A translation could look as follows:

The carpets/rugs have already been sent,
In the white glitter of burning candles,
Hush your heart, hush your heart,
One of many hearts.

I don't know which word to use for 'kobierzec', so I provided two.


----------



## Thomas1

I've just listented to the song and can confirm it's 'rozesłano już kobierce'. The translation I'd use is 'carpet'; it is closer to the original but I am not sure what A. Osiecka had in mind while writing her song.


----------



## Rusak963

Thomas1 said:


> I've just listented to the song and can confirm it's 'rozesłano już kobierce'. The translation I'd use is 'carpet'; it is closer to the original but I am not sure what A. Osiecka had in mind while writing her song.



It may have something to do with the phrase *'Stanąć na ślubnym kobiercu'*, so a refference to an act of getting married or marriage in general.


----------



## Ben Jamin

Rusak963 said:


> I have looked up the poem in the internet and it turns out that it's:
> *Rozesłano już kobierce*
> *w białym świetle rozpalonych świec,*
> *ucisz serce, ucisz serce,*
> *jedno z wielu serc.*
> Here's the link: http://www.poema.art.pl/site/itm_72172_agnieszka_osiecka_ucisz_serce.html
> 
> A translation could look as follows:
> 
> The carpets/rugs have already been laid out,
> In the white glitter of burning candles,
> Hush your heart, hush your heart,
> One of many hearts.
> 
> I don't know which word to use for 'kobierzec', so I provided two.


 Rozesłać kobierzec to znaczy rozłożyć go na podłodze


----------



## Thomas1

Rusak963 said:


> It may have something to do with the phrase *'Stanąć na ślubnym kobiercu'*, so a refference to an act of getting married or marriage in general.


Trouble is that it doesn't fit much in the overall context in the song/poem.



Ben Jamin said:


> Rozesłać kobierzec to znaczy rozłożyć go na podłodze


I agree!

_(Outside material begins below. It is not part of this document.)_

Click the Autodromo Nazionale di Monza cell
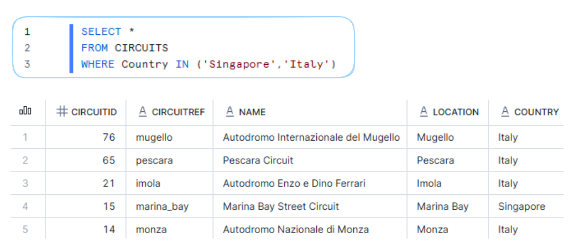The width and height of the screenshot is (569, 248). [296, 229]
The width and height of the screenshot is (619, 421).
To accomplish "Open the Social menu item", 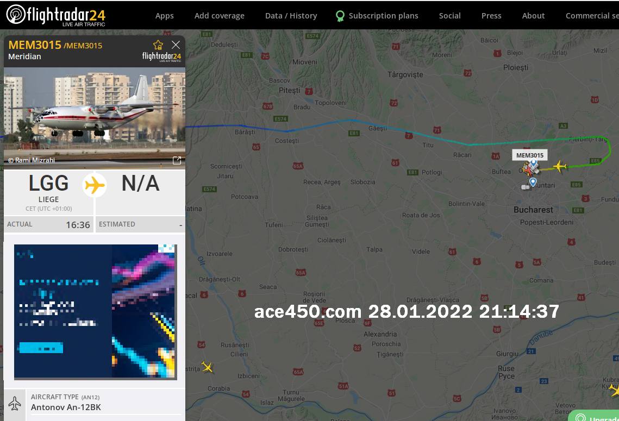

Zapomniałem o 'słać' w znaczeniu 'rozłożyć'.


----------



## Rusak963

Ben Jamin said:


> Rozesłać kobierzec to znaczy rozłożyć go na podłodze



Hehe, as simple as that


----------



## atsamo

Ben Jamin said:


> Rozesłać kobierzec to znaczy rozłożyć go na podłodze


 
Hi,
Kobierzec, tutaj, tak sądzę, to "wedding carpet". See: http://www.grandcarpets.com/whitepermafrost/whitepermafrost.htm


----------



## Sniegurochka

Thank you to everyone for your wonderful insights! Still a lot to contemplate, but I do understand the poem so much better!!!!!!!


----------



## Sniegurochka

And... I will start a few more threads later on, since I have been puzzled by other parts in this poem........


----------